PROMPT: Apart from any images, the entries are to be output exactly.

(Collected data entries)
· · · · ·
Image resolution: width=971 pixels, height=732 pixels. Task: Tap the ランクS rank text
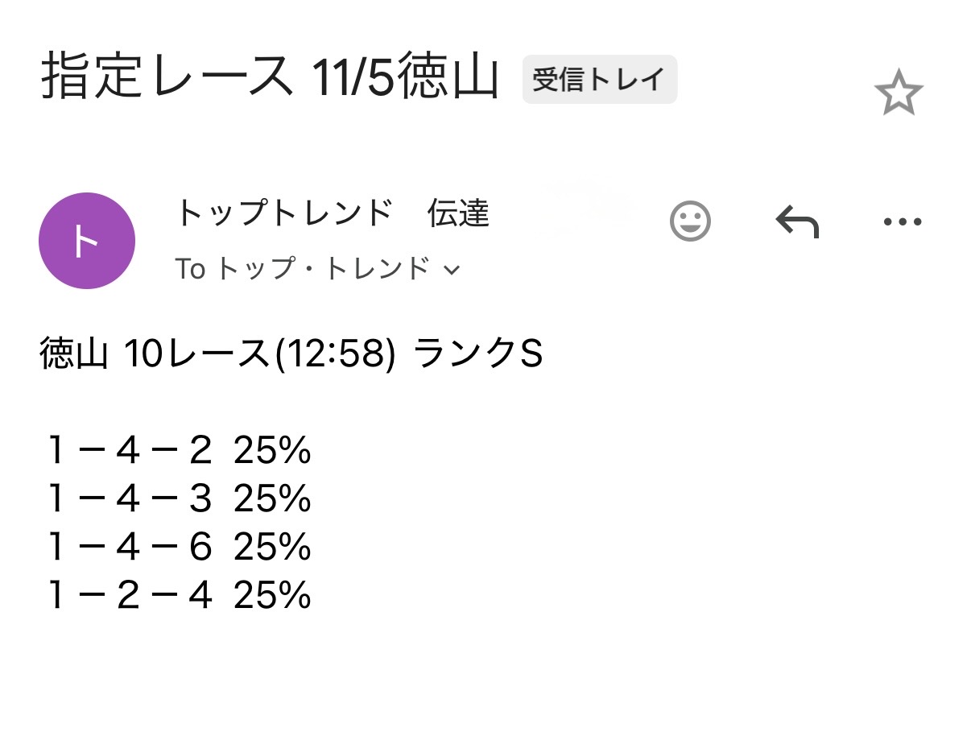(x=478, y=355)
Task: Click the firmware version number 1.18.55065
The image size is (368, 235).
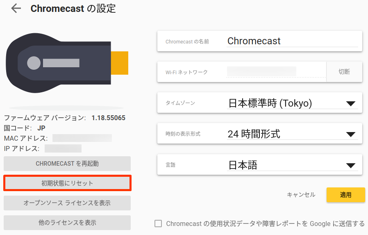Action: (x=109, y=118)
· · · · ·
RESULT OF THIS EXERCISE:
Image resolution: width=971 pixels, height=732 pixels. Task: Tap the ランクS rank text
(x=478, y=355)
Task: Click the firmware version number 1.18.55065
The image size is (368, 235).
Action: (x=109, y=118)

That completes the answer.